The Joke That Took Two Years to Write

Creating something doesn’t just happen.

It took a long time to create Kramer, the character.

What if I told you a joke about nothing took two years to write. Or that it can take a decade to write a book. In Brian Wilson‘s case – it took 40 years to write and record his masterpiece, Smile.

I remember watching a Sydney Pollack movie a couple years ago and couldn’t help thinking how bad it was. Soon after I saw an interview where he mentioned that movie consumed two years of his life. I dismissed it in a second and he dedicated two years of his life to it. I felt a little guilty.

Throughout my career it’s always pained me that people never understood what goes into creating something from scratch. When I wrote video game scriptsthat were thousands of lines created out of thin air people would say, “just get it done next week.”

“Next week? How about next month?” I’d say with a shitty attitude 1.

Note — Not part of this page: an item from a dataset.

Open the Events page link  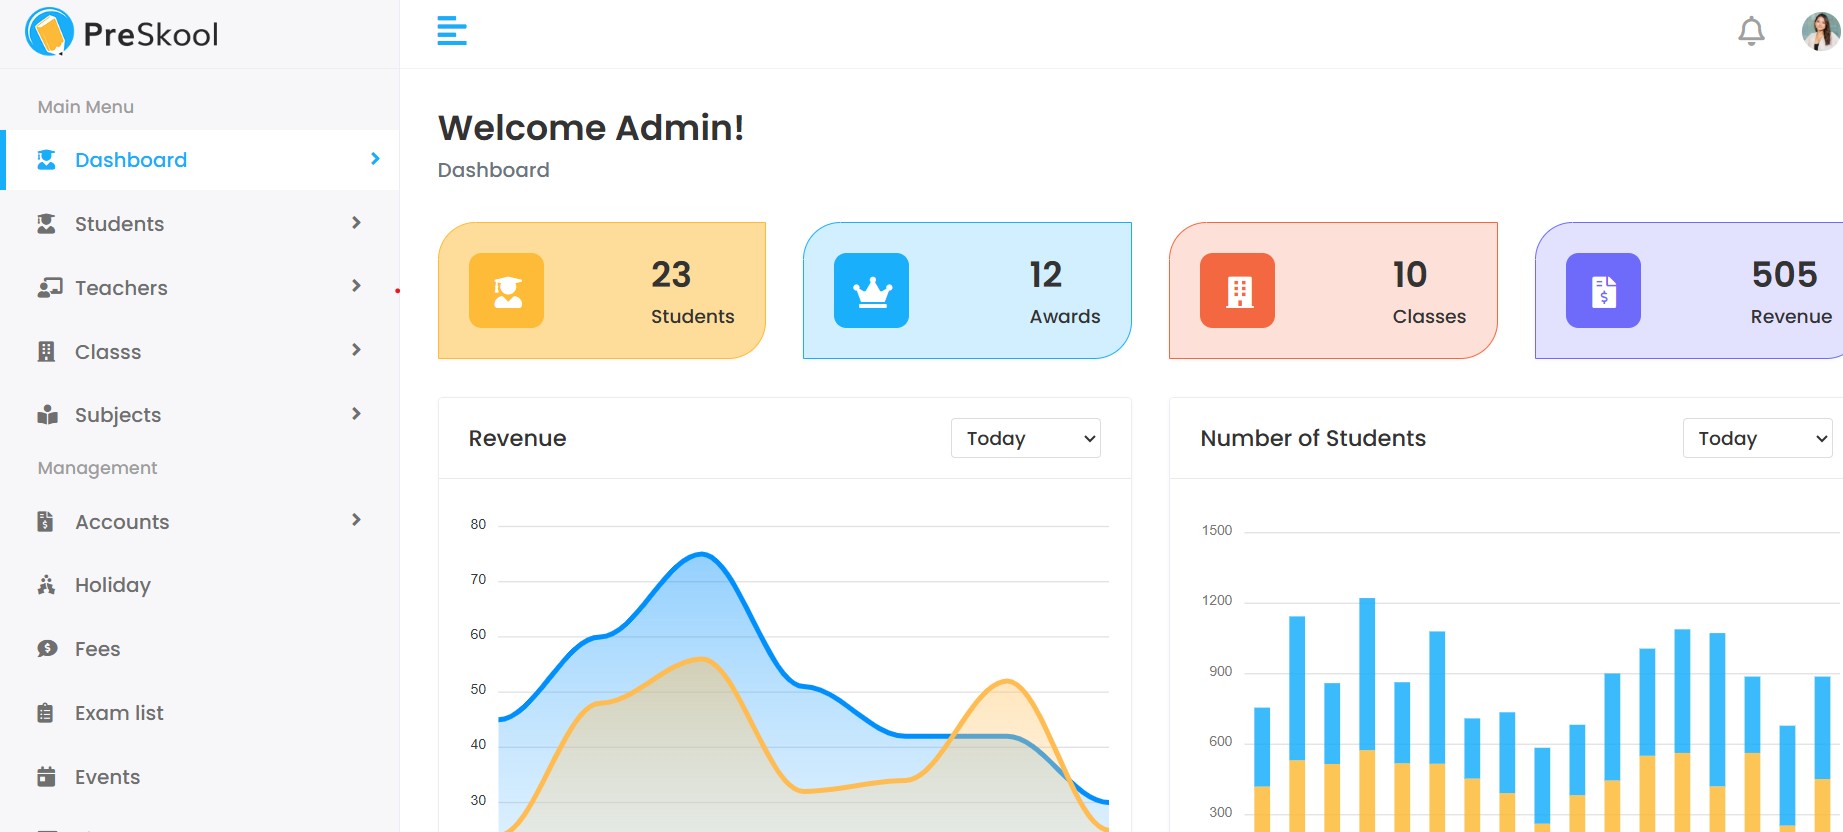[107, 777]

Whether you’re a designer, a photographer, musician, writer or a comedian (famous or not), creating something doesn’t just happen. I once had a friend tell me how easy it would be to write a column. He said he could crank out an article day – no problem. It’s easy. Until you have to do it.

Creating anything takes time. And doing it well takes even longer. Just ask Axl Rose, he worked on Chinese Democracy for over a decade before releasing it. And books take an eternity. What about the musician who talks about writing a song that sold millions in 10 minutes you ask? That’s different, that when stuff just pours out of you. And it’s rare. Really rare. Of course there’s a flip side to that phenomenon that once hit me like a knee to the groin.

I wrote a piece that I thought was hilarious. It just poured out of me. So much sarcasm and underlying humor that it was destined to be read by millions. And it was. The problem was that it sucked. It was clichéd, unoriginal and not something I wanted my name on. Over a million people read it and a good percentage either emailed me or commented on how stupid it was. And how stupid I was.

Lesson learned.

Most creative endeavors have to be worked on, and on, and on. It’s a process. Sometimes it’s great and other times it’s pure torture.

When I saw the video (below) from Jerry Seinfeld about what it takes to write a joke it made me feel good. Here’s the most accomplished comedian of our generation and it took him two years to write this particular joke about Pop Tarts

It took a legend two years to write a joke about Pop Tarts.

That’s what’s so great about this video, it isn’t easy for anyone and creating something can be painstaking. Jerry takes you through his process and you realize he didn’t get to where he is just because he’s funny. He’s a legend because he’s dedicated, works his ass off and has a vision.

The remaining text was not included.